Vaishnaw was speaking at an event hosted by Qualcomm Technologies, where the company announced the tape-out of its 2-nm chip through its India engineering centres in Bengaluru, Chennai, and Hyderabad.
“Gone are those days when most of the development, the back office development work was being done here, and now the entire right from customer product definition to designing the final silicon, getting it taped out and getting it validated, that entire thing is being done here in India,” he said in Bengaluru.
He added that the milestone shows that work spanning customer product definition, silicon design, tape-out, and validation is now being carried out in India.
The minister further added that the development places India among a growing group of countries contributing to cutting-edge chip design and highlights the country’s expanding role in the global semiconductor ecosystem.

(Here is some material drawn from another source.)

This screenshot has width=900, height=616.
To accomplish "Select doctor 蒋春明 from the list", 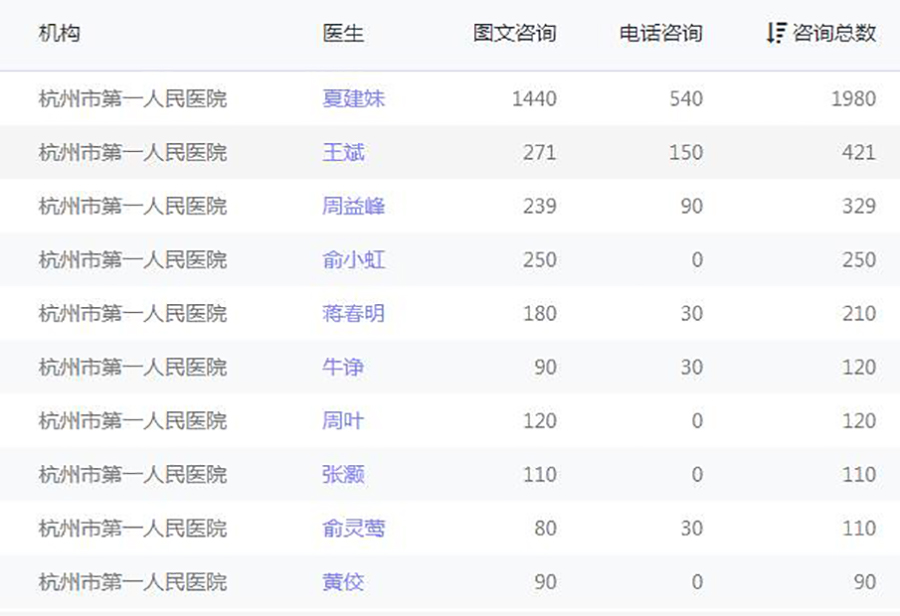I will (353, 314).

He said that advanced nodes such as 2 nm involve extreme complexity, with chips packing tens of billions of transistors, and require deep design capability across hardware and software.
Vaishnaw said the achievement is in line with the government’s broader semiconductor roadmap, which focuses on building capabilities step by step.
Also, read: Two companies planning AI server manufacturing units amid data centre push: IT minister Vaishnaw
Path from 28 nm to 7 nm under Semicon 2.0
Vaishnaw said that the next step would be 7 nm manufacturing under the upcoming Semiconductor Mission 2.0.
“We have defined the path to 7 nanometres very clearly. We have learned from countries like Japan, South Korea, and Taiwan on how to move from legacy nodes to advanced nodes,” Vaishnaw said.
“We started with 28 nanometres, very well understanding that this is a very important node because more than 75 percent of the chips used in automotive, telecom, power management, and industrial applications use 28 nanometres to 180 nanometres,” he said.
20,000 GPUs to be added under AI mission
Meanwhile, Vaishnaw said India is also scaling up its AI compute infrastructure alongside its semiconductor push.
“So far, we have 38,000 GPUs as part of the common compute. Very soon we should be adding about 20,000 more GPUs,” he said, adding that the expansion would continue under the next phase of the AI mission.